제공 자료:
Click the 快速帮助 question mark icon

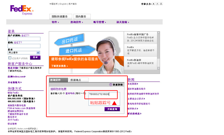pos(111,85)
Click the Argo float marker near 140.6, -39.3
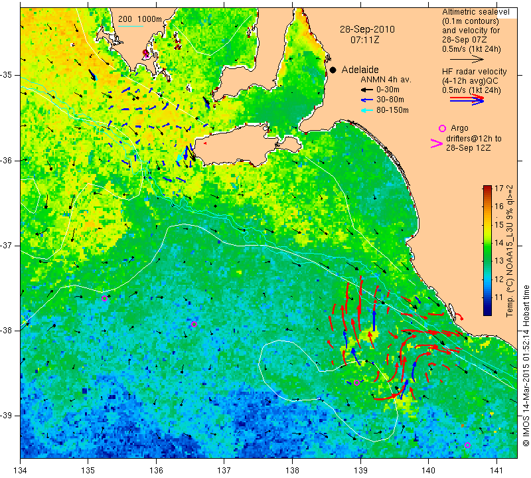This screenshot has width=531, height=478. click(467, 445)
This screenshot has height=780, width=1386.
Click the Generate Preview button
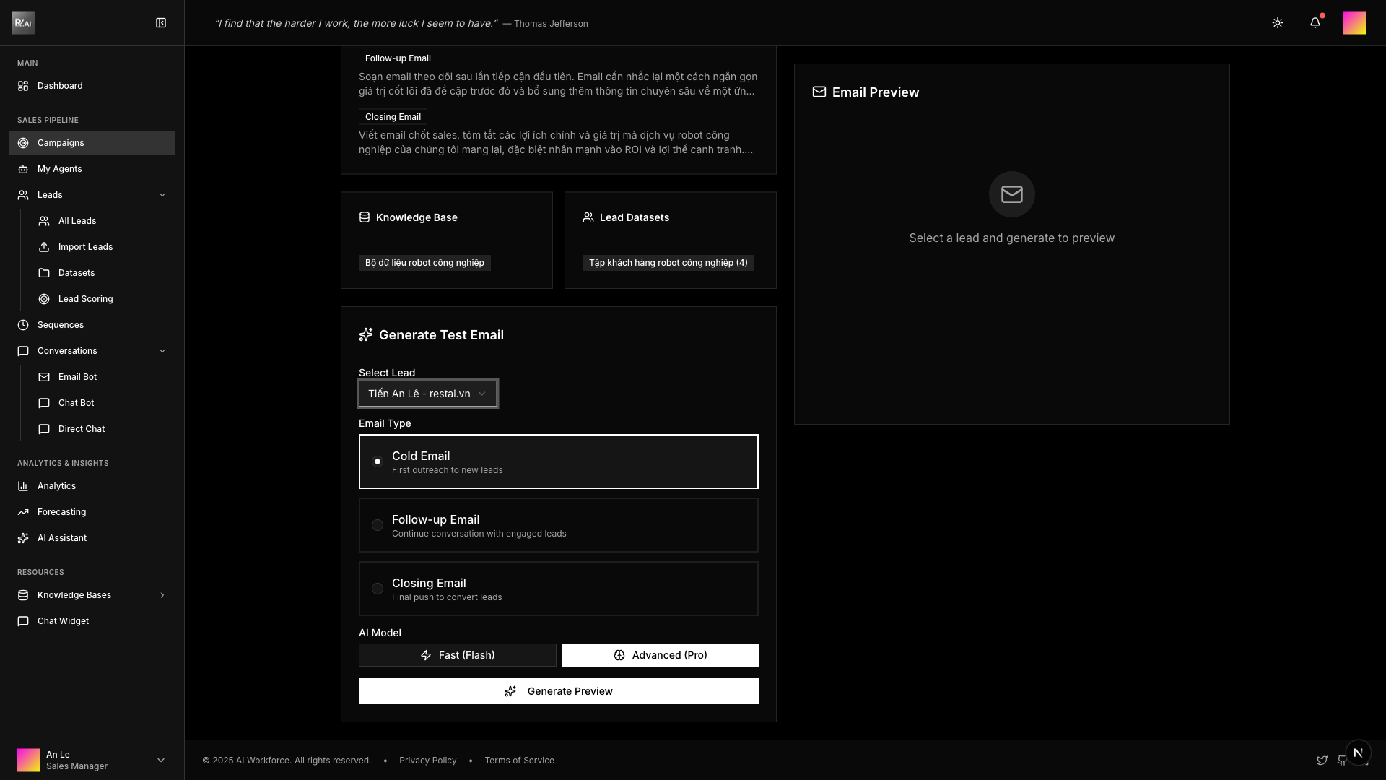coord(558,691)
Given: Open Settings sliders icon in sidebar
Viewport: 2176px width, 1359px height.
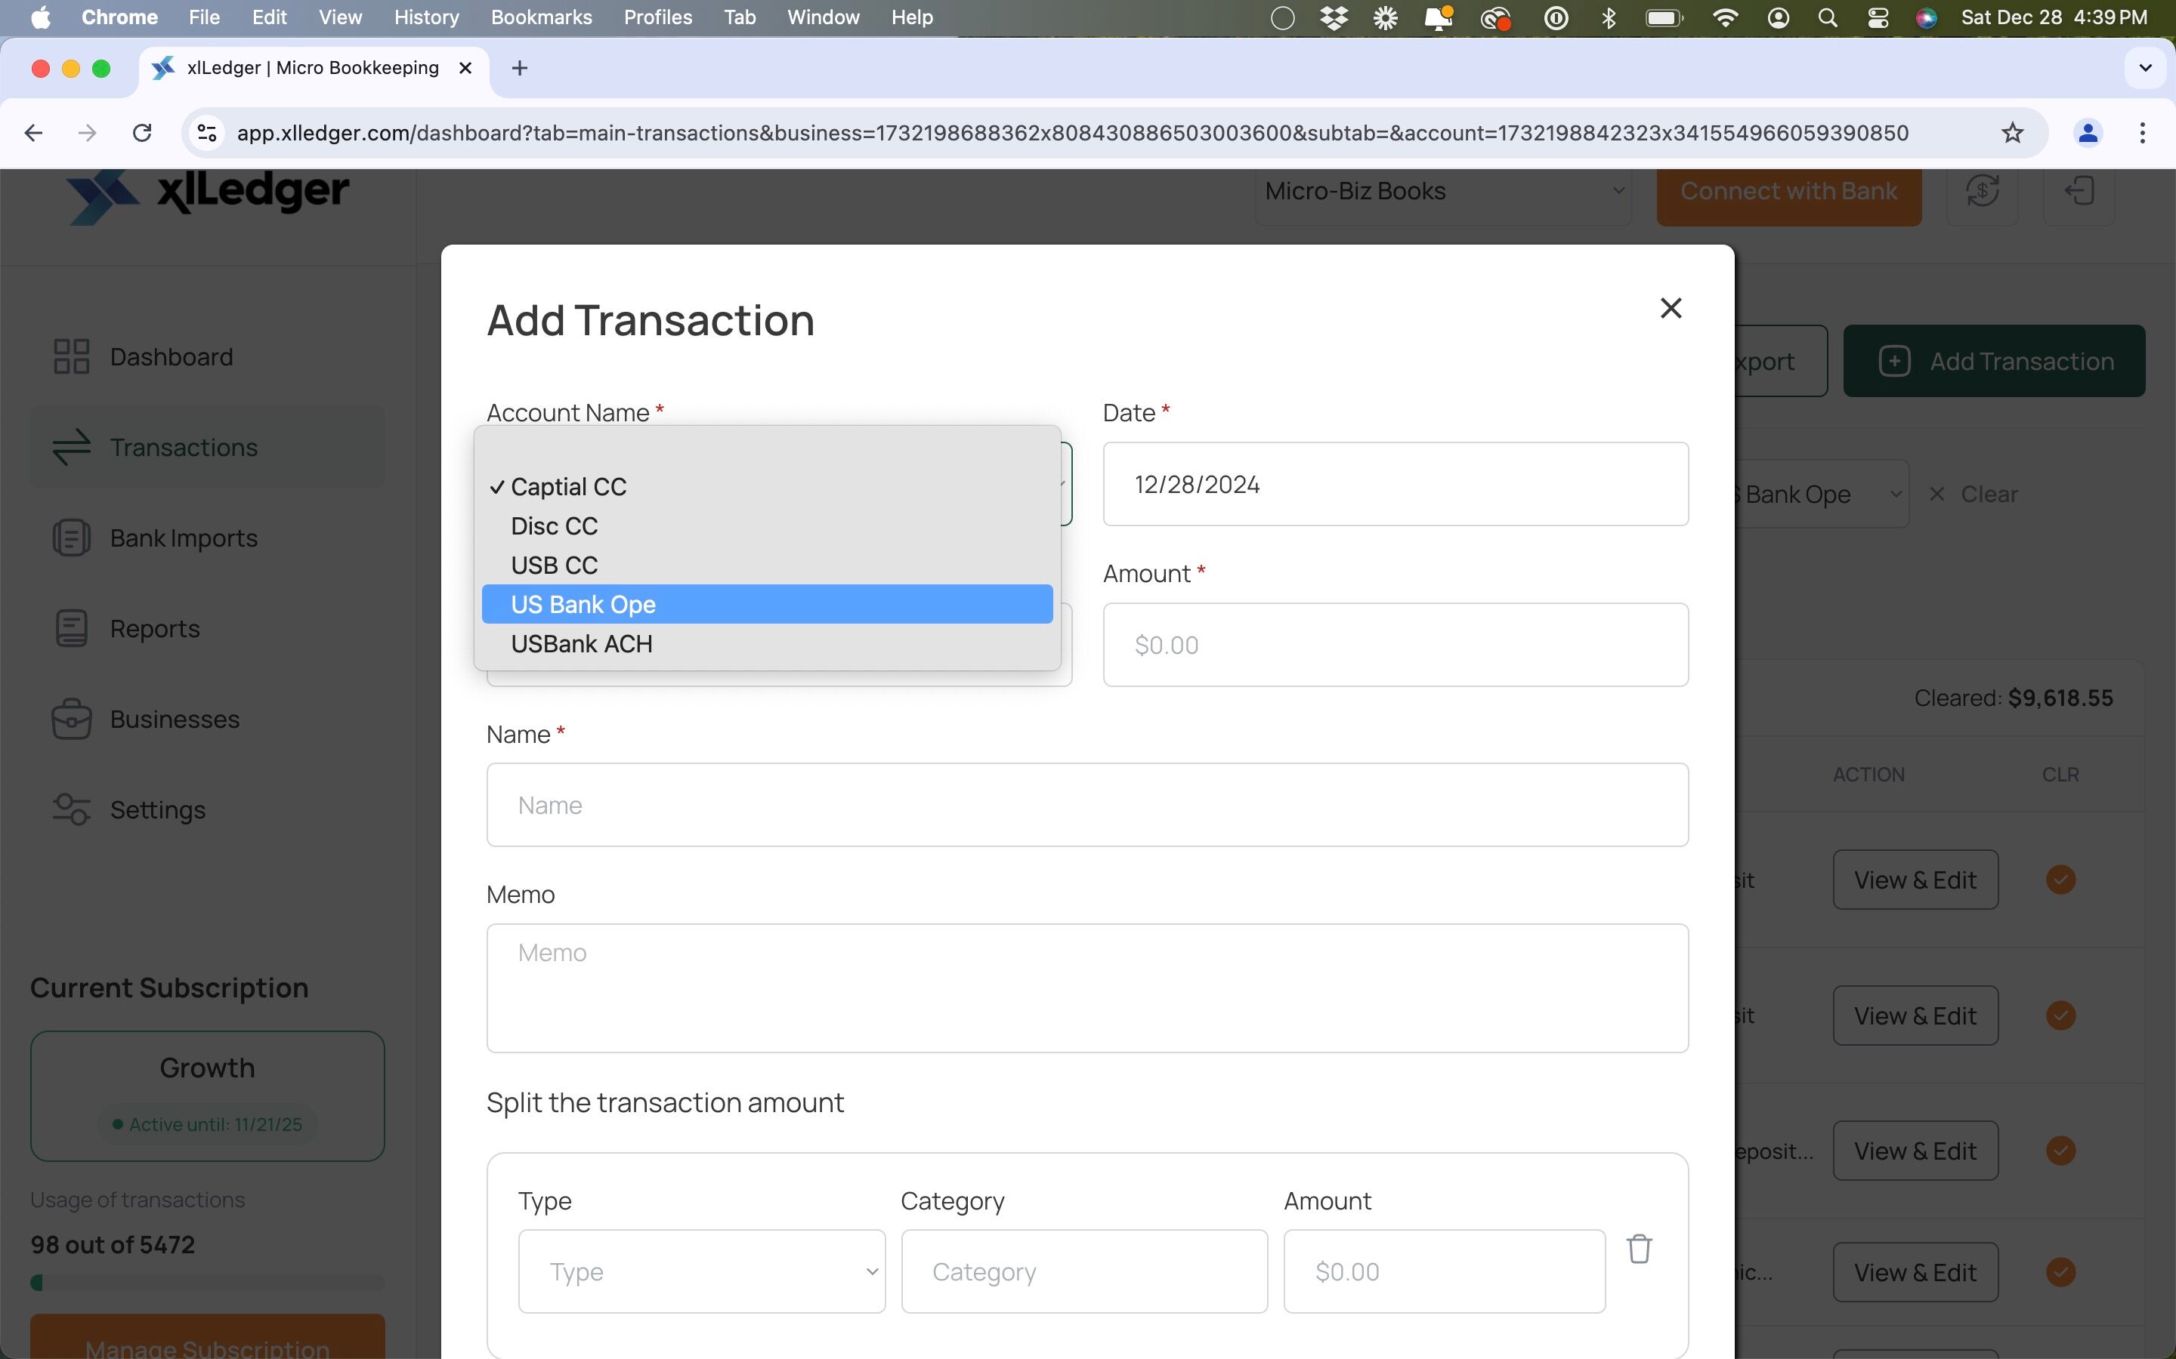Looking at the screenshot, I should (71, 810).
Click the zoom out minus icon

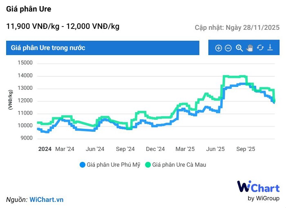click(228, 48)
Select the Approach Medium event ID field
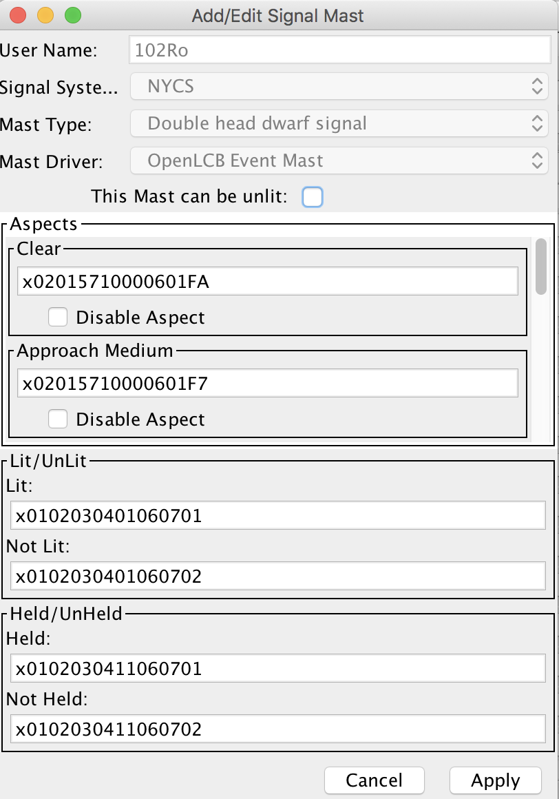The image size is (559, 799). coord(267,382)
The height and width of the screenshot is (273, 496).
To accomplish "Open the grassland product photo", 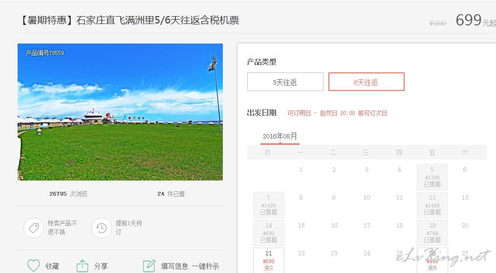I will pos(120,112).
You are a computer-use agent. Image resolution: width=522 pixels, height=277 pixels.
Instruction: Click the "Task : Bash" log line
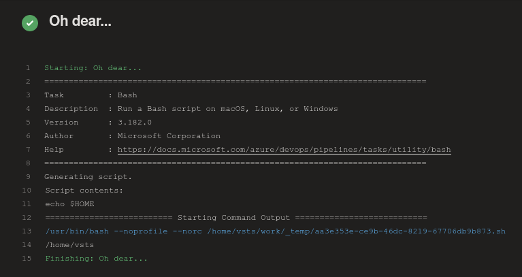[91, 95]
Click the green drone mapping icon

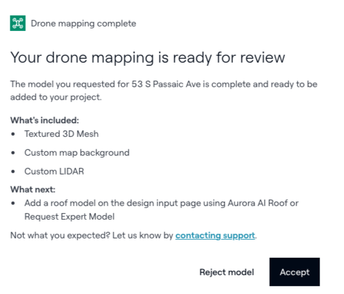[18, 23]
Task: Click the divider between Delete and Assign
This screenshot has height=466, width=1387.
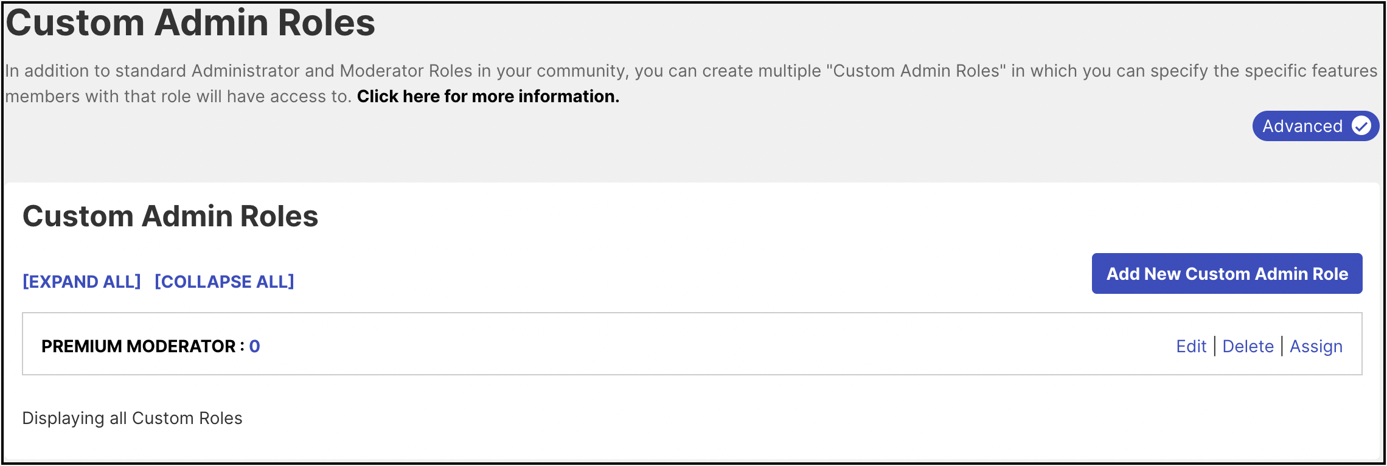Action: coord(1282,346)
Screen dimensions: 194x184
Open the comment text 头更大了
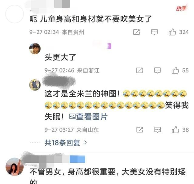[60, 57]
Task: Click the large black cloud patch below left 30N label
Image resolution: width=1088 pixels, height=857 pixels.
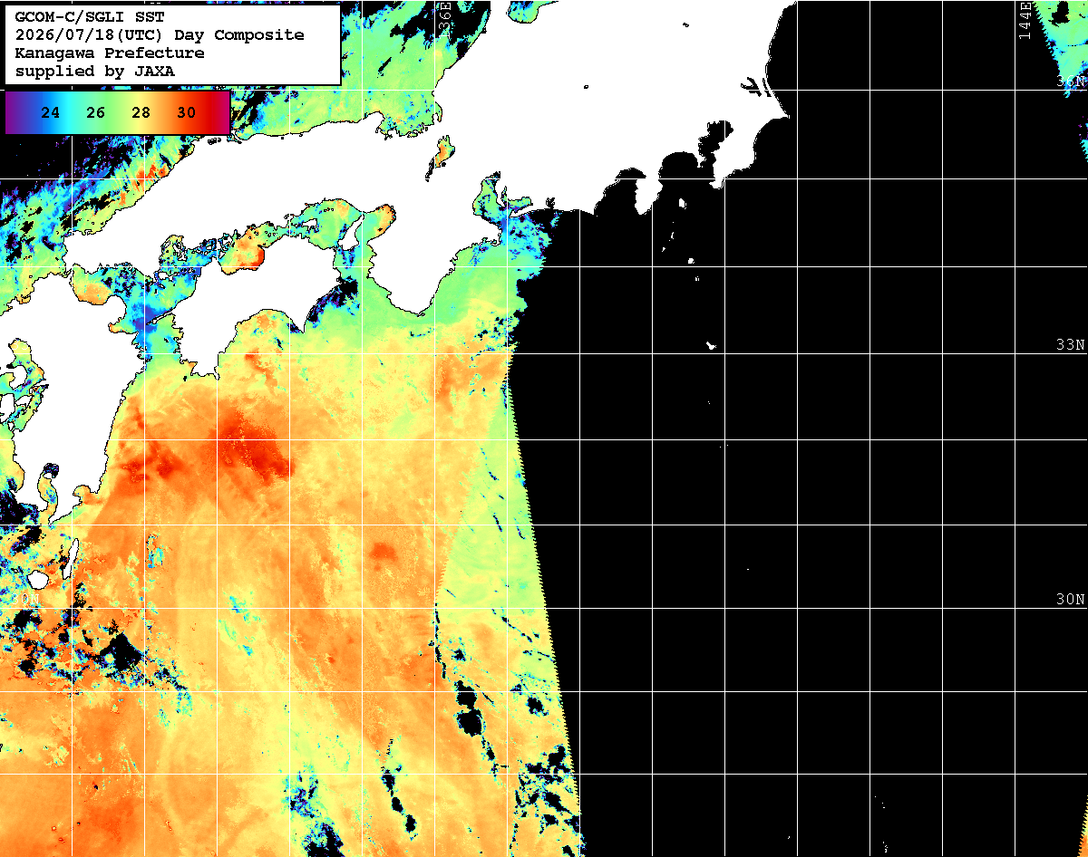Action: click(x=121, y=651)
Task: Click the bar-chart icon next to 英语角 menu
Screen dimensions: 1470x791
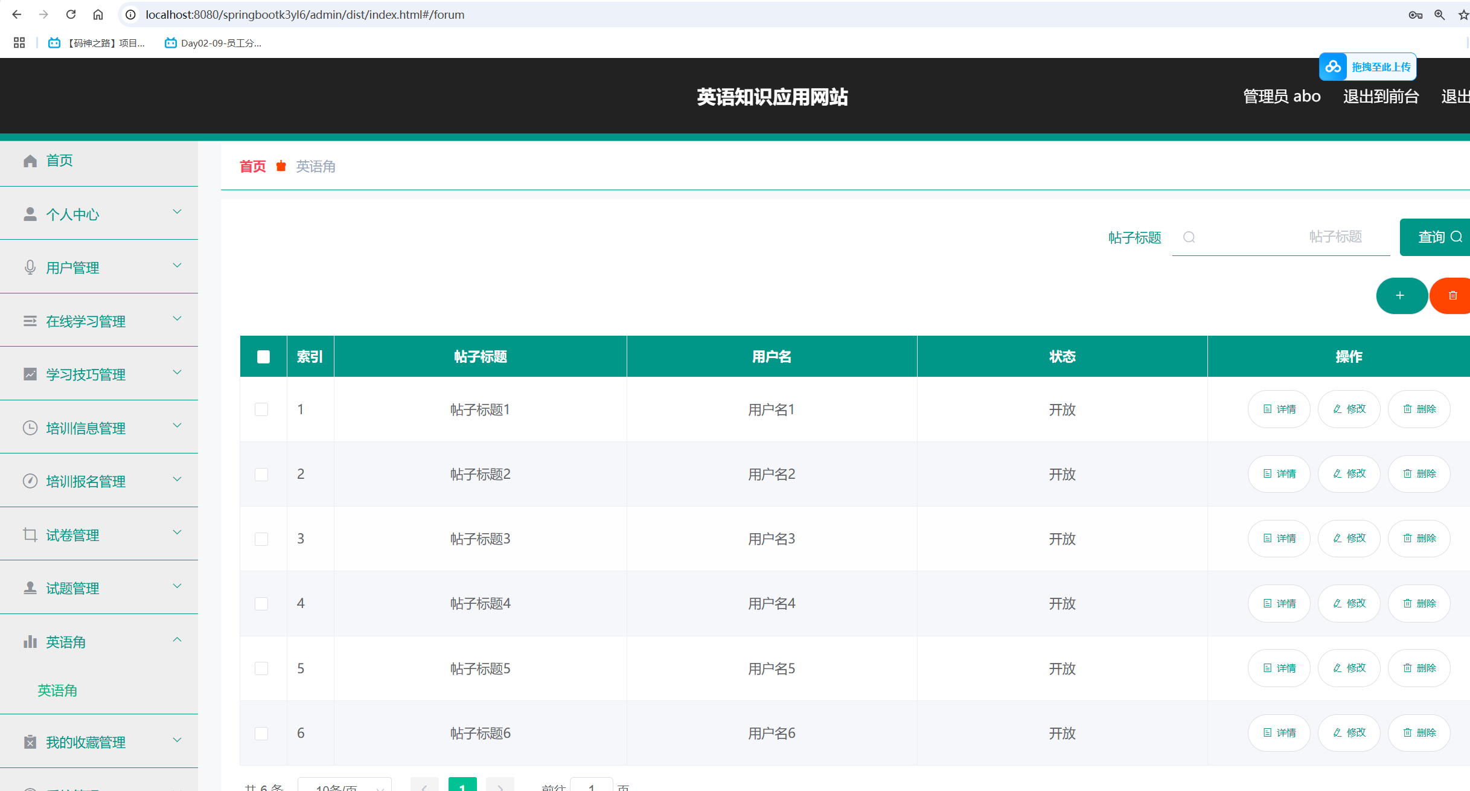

과제 설정: 레코드 첫 줄부터 "The image size is (559, 799). coord(267,382)"가 있는 줄까지(그 줄 포함)의 레코드만 "입력"과 "출력" 두 열의 CSV로 제시하되, 레코드마다 한 행씩 텍스트와 그 답을 각각 따옴표로 감싼 한 필드에 넣고 줄바꿈은 공백으로 바꾸십시오. 그림은 답에서 빼십시오.

연습 답안:
입력,출력
"Click the 快速帮助 question mark icon","pos(111,85)"
"Click the Argo float marker near 140.6, -39.3","This screenshot has width=531, height=478. click(467, 445)"
"This screenshot has height=780, width=1386. Click the Generate Preview button","coord(558,691)"
"Given: Open Settings sliders icon in sidebar Viewport: 2176px width, 1359px height.","Looking at the screenshot, I should (71, 810)."
"Click the zoom out minus icon","click(228, 48)"
"Select the Approach Medium event ID field","The image size is (559, 799). coord(267,382)"